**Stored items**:
┄┄┄┄┄┄┄┄┄┄

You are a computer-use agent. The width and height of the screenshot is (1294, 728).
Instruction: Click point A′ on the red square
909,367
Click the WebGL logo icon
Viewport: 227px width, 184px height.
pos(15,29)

┄┄┄┄┄┄┄┄┄┄

**TASK TO COMPLETE**: The records above are to be duplicated word for word.

**TASK ANSWER**:
You are a computer-use agent. The width and height of the screenshot is (1294, 728).
Instruction: Click point A′ on the red square
909,367
Click the WebGL logo icon
Viewport: 227px width, 184px height.
pos(15,29)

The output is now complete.